THE PROBLEM — Could you reproduce every entry as it stands, leaving the pictures behind?

(Collected data)
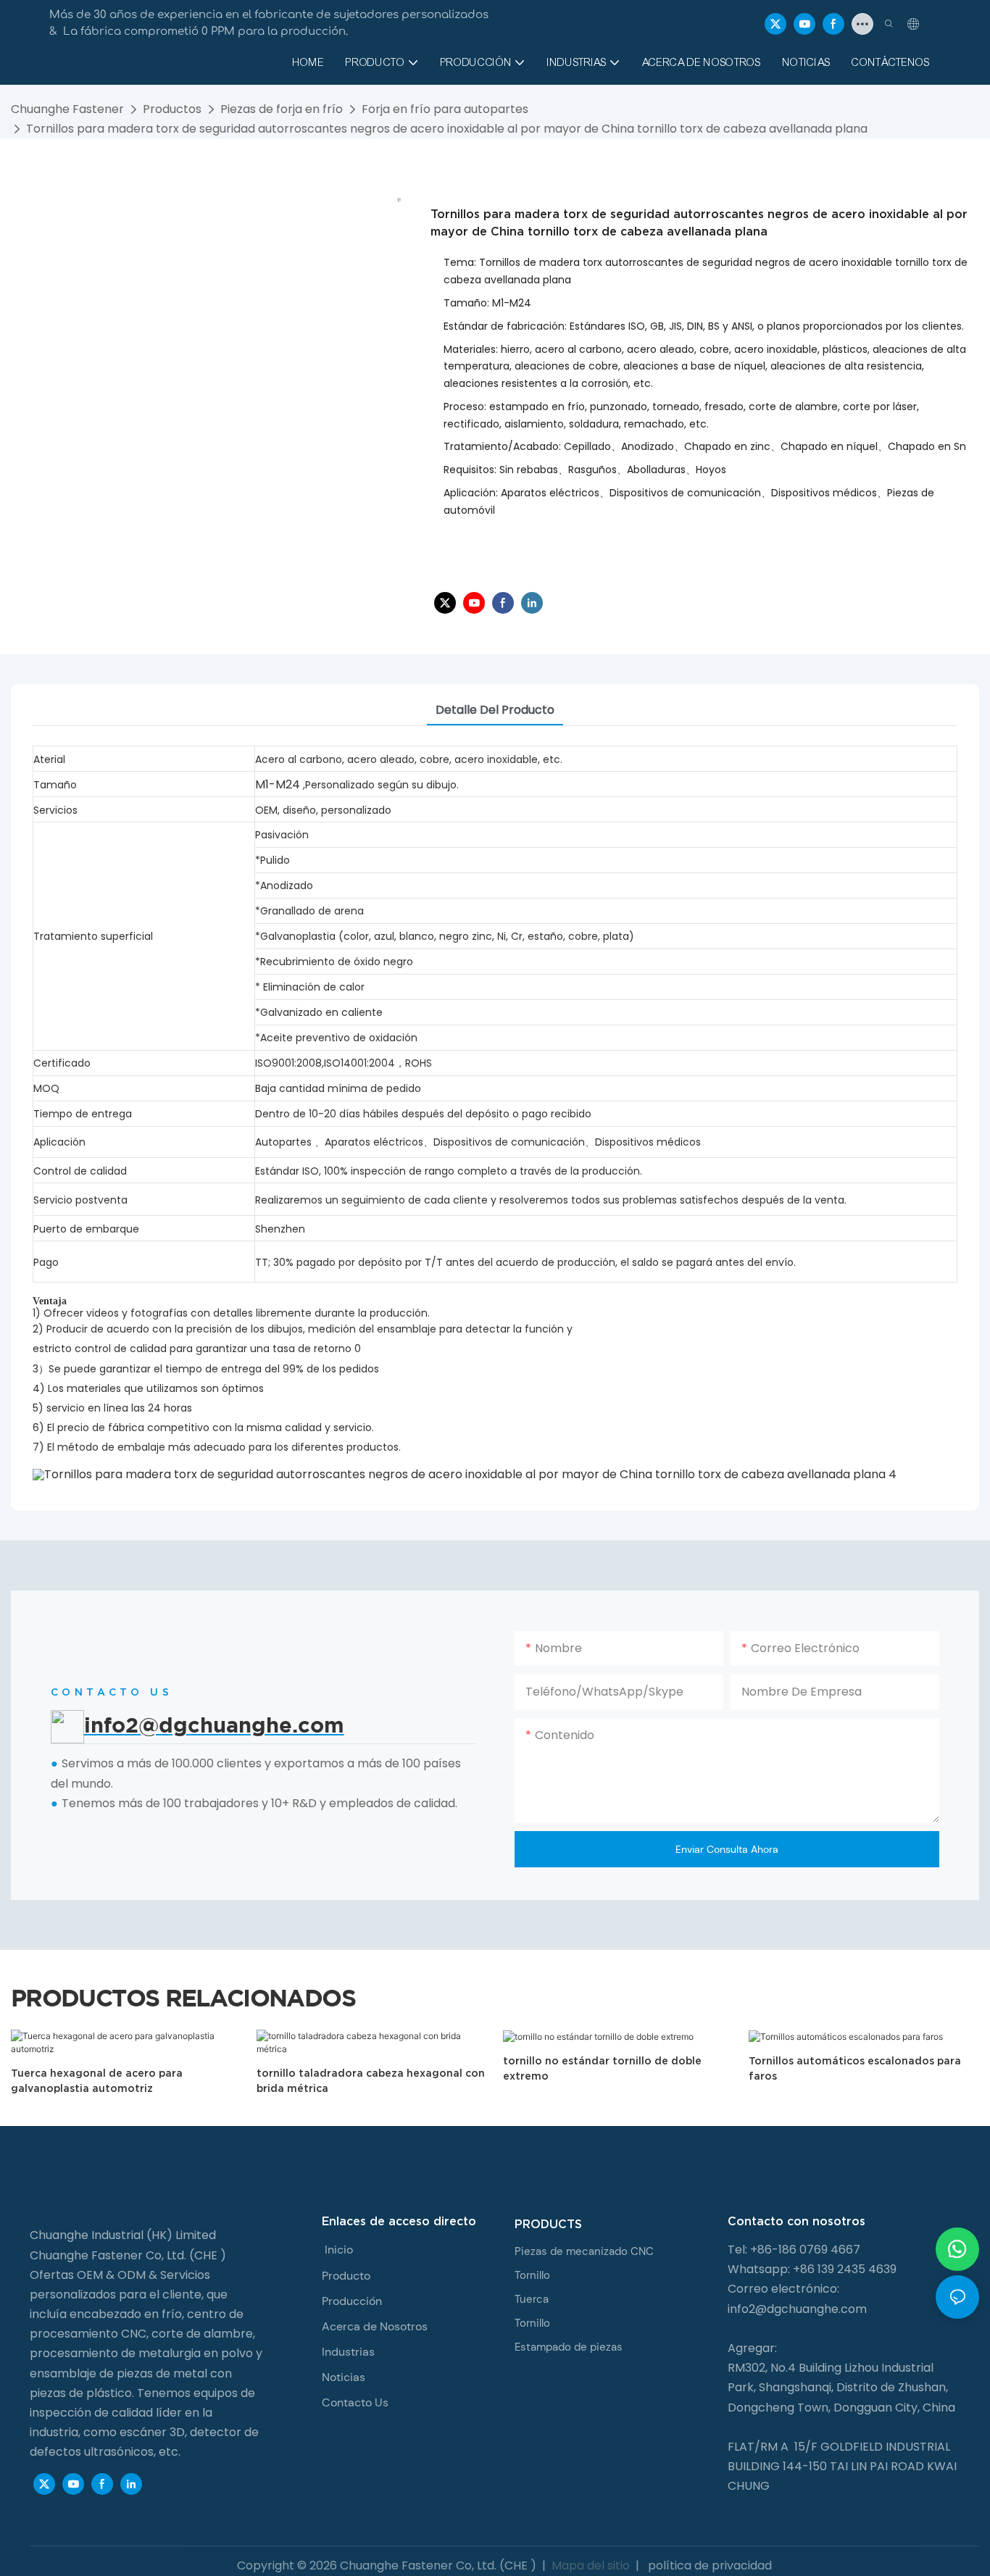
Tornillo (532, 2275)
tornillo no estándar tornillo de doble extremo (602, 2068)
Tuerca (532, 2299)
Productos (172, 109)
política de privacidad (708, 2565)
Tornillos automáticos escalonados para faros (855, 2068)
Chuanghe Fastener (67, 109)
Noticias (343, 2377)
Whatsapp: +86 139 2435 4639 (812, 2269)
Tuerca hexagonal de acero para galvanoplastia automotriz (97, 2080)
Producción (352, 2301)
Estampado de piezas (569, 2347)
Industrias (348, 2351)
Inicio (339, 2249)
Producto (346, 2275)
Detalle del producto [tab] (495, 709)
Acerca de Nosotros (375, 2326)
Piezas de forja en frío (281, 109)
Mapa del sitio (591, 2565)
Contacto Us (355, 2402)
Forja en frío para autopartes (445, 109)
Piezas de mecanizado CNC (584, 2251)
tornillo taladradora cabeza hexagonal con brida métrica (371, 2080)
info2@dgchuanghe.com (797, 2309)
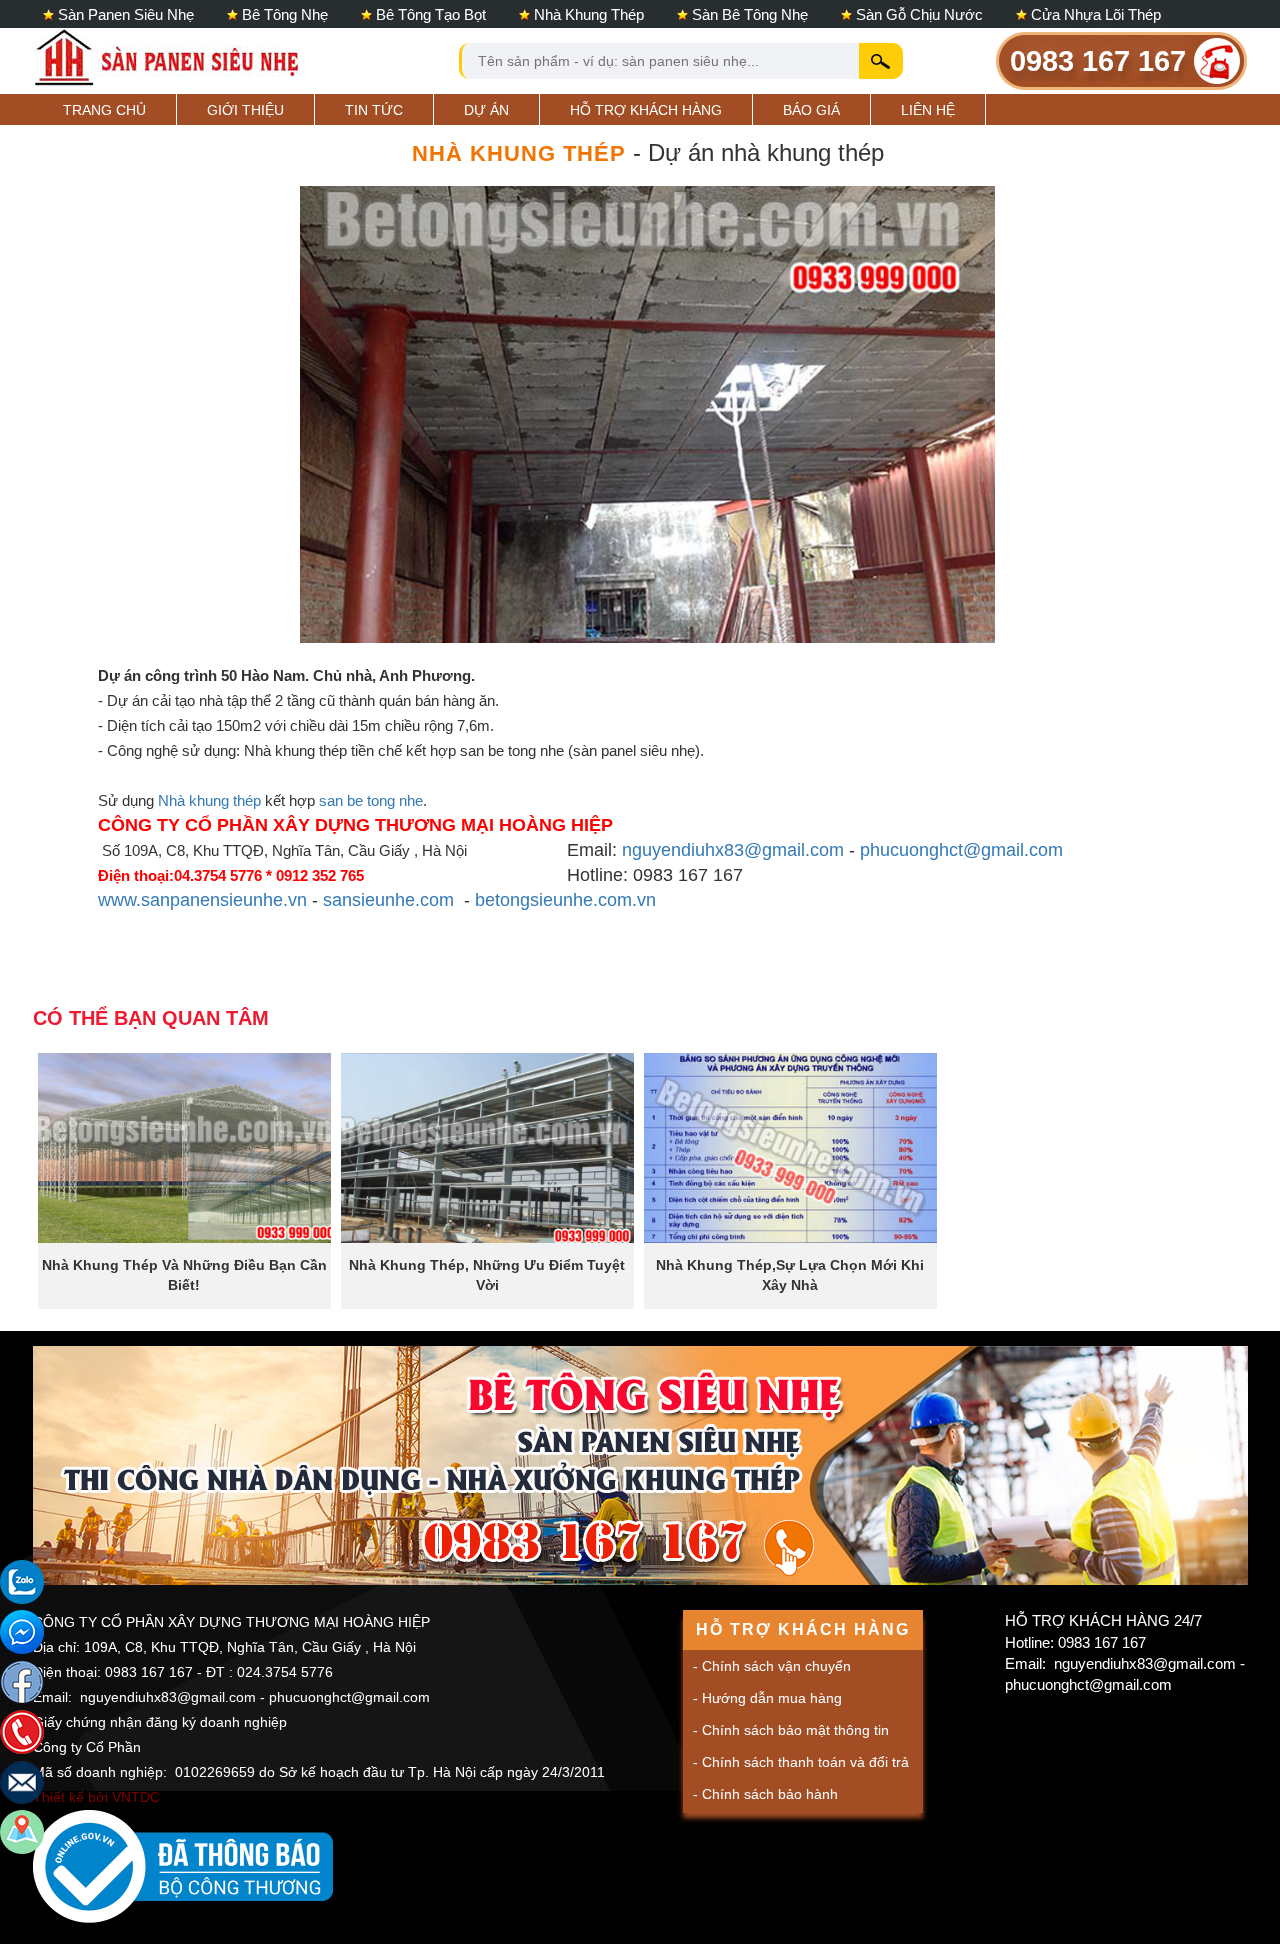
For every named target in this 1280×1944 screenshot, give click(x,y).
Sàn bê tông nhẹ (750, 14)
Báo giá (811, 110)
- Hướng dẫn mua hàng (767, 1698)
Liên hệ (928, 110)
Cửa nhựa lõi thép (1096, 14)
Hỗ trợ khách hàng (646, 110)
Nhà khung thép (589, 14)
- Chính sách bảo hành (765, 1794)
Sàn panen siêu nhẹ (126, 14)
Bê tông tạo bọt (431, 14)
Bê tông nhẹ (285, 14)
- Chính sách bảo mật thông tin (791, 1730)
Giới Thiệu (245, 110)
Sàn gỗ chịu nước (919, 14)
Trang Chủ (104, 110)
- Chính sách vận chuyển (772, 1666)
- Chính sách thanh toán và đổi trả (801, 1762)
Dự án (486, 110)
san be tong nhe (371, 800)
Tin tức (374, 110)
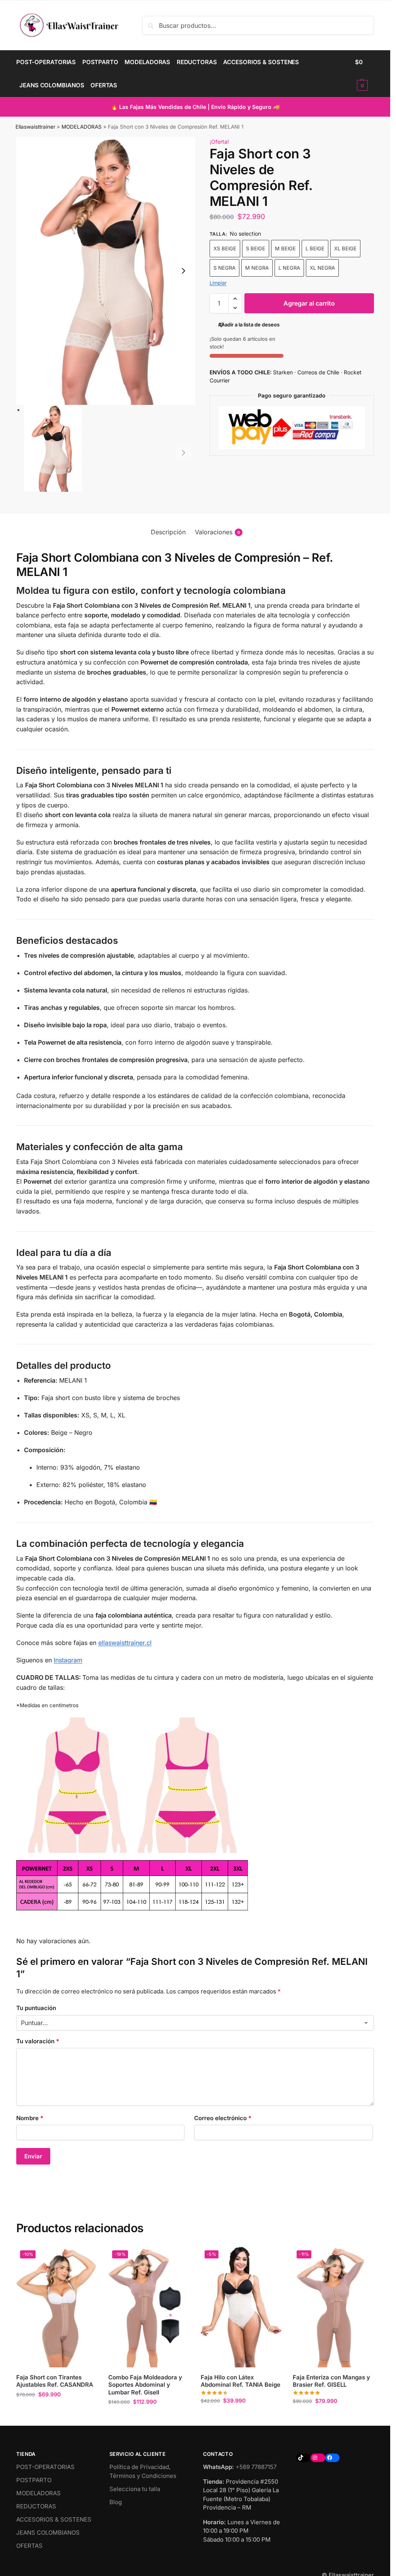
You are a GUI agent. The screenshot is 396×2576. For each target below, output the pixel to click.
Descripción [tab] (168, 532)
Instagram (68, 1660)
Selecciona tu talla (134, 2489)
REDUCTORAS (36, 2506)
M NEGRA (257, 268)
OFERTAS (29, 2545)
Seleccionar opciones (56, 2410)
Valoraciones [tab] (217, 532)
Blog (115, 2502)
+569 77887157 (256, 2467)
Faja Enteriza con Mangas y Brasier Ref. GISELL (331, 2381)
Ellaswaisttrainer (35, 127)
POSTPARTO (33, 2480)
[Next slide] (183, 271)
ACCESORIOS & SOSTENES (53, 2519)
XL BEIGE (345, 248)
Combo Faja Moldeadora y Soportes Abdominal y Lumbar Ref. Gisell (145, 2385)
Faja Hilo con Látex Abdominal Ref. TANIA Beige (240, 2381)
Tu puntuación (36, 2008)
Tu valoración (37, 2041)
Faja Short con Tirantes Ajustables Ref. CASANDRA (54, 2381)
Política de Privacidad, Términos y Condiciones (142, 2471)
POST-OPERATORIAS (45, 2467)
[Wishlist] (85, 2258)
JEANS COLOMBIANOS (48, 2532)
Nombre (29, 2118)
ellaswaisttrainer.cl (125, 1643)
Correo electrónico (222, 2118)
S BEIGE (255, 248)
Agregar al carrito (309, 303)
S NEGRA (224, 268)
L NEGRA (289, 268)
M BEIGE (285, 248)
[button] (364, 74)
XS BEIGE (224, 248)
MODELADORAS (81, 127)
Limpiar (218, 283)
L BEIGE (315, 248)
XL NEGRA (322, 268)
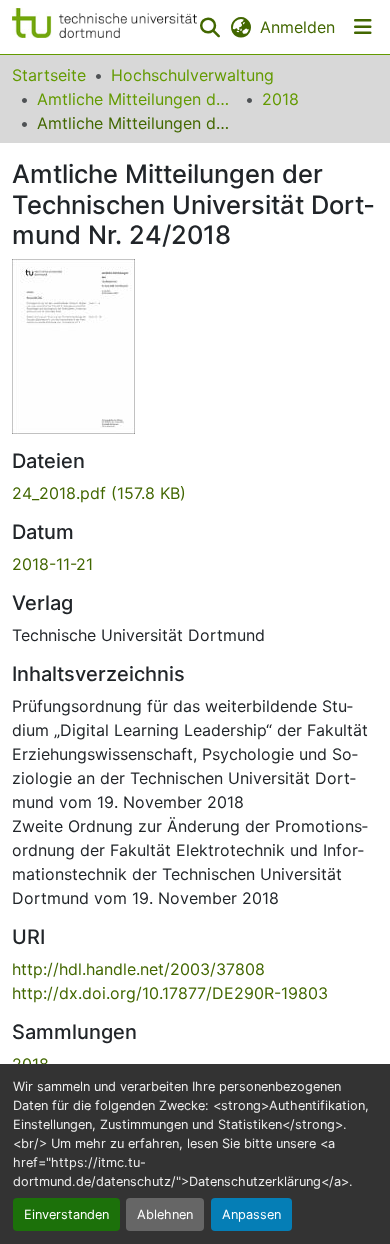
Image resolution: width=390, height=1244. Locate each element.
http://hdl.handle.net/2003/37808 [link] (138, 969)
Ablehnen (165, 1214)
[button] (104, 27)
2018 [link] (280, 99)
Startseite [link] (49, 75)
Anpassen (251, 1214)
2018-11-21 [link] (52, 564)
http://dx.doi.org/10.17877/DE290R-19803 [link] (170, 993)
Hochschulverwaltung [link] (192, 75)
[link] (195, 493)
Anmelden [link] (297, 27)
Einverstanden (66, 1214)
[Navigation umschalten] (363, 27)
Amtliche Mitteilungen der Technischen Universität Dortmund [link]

ANSWER BOX —
Tornillo (532, 2275)
tornillo no estándar tornillo de doble extremo (602, 2068)
Tuerca (532, 2299)
Productos (172, 109)
política de privacidad (708, 2565)
Tornillos automáticos escalonados para faros (855, 2068)
Chuanghe Fastener (67, 109)
Noticias (343, 2377)
Whatsapp: +86 139 2435 4639 (812, 2269)
Tuerca hexagonal de acero para galvanoplastia automotriz (97, 2080)
Producción (352, 2301)
Estampado de piezas (569, 2347)
Industrias (348, 2351)
Inicio (339, 2249)
Producto (346, 2275)
Detalle del producto [tab] (495, 709)
Acerca de Nosotros (375, 2326)
Piezas de forja en frío (281, 109)
Mapa del sitio (591, 2565)
Contacto Us (355, 2402)
Forja en frío para autopartes (445, 109)
Piezas de mecanizado CNC (584, 2251)
tornillo taladradora cabeza hexagonal con brida métrica (371, 2080)
info2@dgchuanghe.com (797, 2309)
For every named target in this 1280×1944 screenshot, give click(x,y).
Sàn bê tông nhẹ (750, 14)
Báo giá (811, 110)
- Hướng dẫn mua hàng (767, 1698)
Liên hệ (928, 110)
Cửa nhựa lõi thép (1096, 14)
Hỗ trợ khách hàng (646, 110)
Nhà khung thép (589, 14)
- Chính sách bảo hành (765, 1794)
Sàn panen siêu nhẹ (126, 14)
Bê tông tạo bọt (431, 14)
Bê tông nhẹ (285, 14)
- Chính sách bảo mật thông tin (791, 1730)
Giới Thiệu (245, 110)
Sàn gỗ chịu nước (919, 14)
Trang Chủ (104, 110)
- Chính sách vận chuyển (772, 1666)
- Chính sách thanh toán và đổi trả (801, 1762)
Dự án (486, 110)
san be tong nhe (371, 800)
Tin tức (374, 110)
You are a GUI agent. The screenshot is 396×2576. For each target below, output the pixel to click.
Descripción [tab] (168, 532)
Instagram (68, 1660)
Selecciona tu talla (134, 2489)
REDUCTORAS (36, 2506)
M NEGRA (257, 268)
OFERTAS (29, 2545)
Seleccionar opciones (56, 2410)
Valoraciones [tab] (217, 532)
Blog (115, 2502)
+569 77887157 (256, 2467)
Faja Enteriza con Mangas y Brasier Ref. GISELL (331, 2381)
Ellaswaisttrainer (35, 127)
POSTPARTO (33, 2480)
[Next slide] (183, 271)
ACCESORIOS & SOSTENES (53, 2519)
XL BEIGE (345, 248)
Combo Faja Moldeadora y Soportes Abdominal y Lumbar Ref. Gisell (145, 2385)
Faja Hilo con Látex Abdominal Ref. TANIA Beige (240, 2381)
Tu puntuación (36, 2008)
Tu valoración (37, 2041)
Faja Short con Tirantes Ajustables Ref. CASANDRA (54, 2381)
Política de Privacidad, Términos y Condiciones (142, 2471)
POST-OPERATORIAS (45, 2467)
[Wishlist] (85, 2258)
JEANS COLOMBIANOS (48, 2532)
Nombre (29, 2118)
ellaswaisttrainer.cl (125, 1643)
Correo electrónico (222, 2118)
S BEIGE (255, 248)
Agregar al carrito (309, 303)
S NEGRA (224, 268)
L NEGRA (289, 268)
M BEIGE (285, 248)
[button] (364, 74)
XS BEIGE (224, 248)
MODELADORAS (81, 127)
Limpiar (218, 283)
L BEIGE (315, 248)
XL NEGRA (322, 268)
Image resolution: width=390, height=1244. Locate each element.
http://hdl.handle.net/2003/37808 [link] (138, 969)
Ablehnen (165, 1214)
[button] (104, 27)
2018 [link] (280, 99)
Startseite [link] (49, 75)
Anpassen (251, 1214)
2018-11-21 [link] (52, 564)
http://dx.doi.org/10.17877/DE290R-19803 [link] (170, 993)
Hochschulverwaltung [link] (192, 75)
[link] (195, 493)
Anmelden [link] (297, 27)
Einverstanden (66, 1214)
[Navigation umschalten] (363, 27)
Amtliche Mitteilungen der Technischen Universität Dortmund [link]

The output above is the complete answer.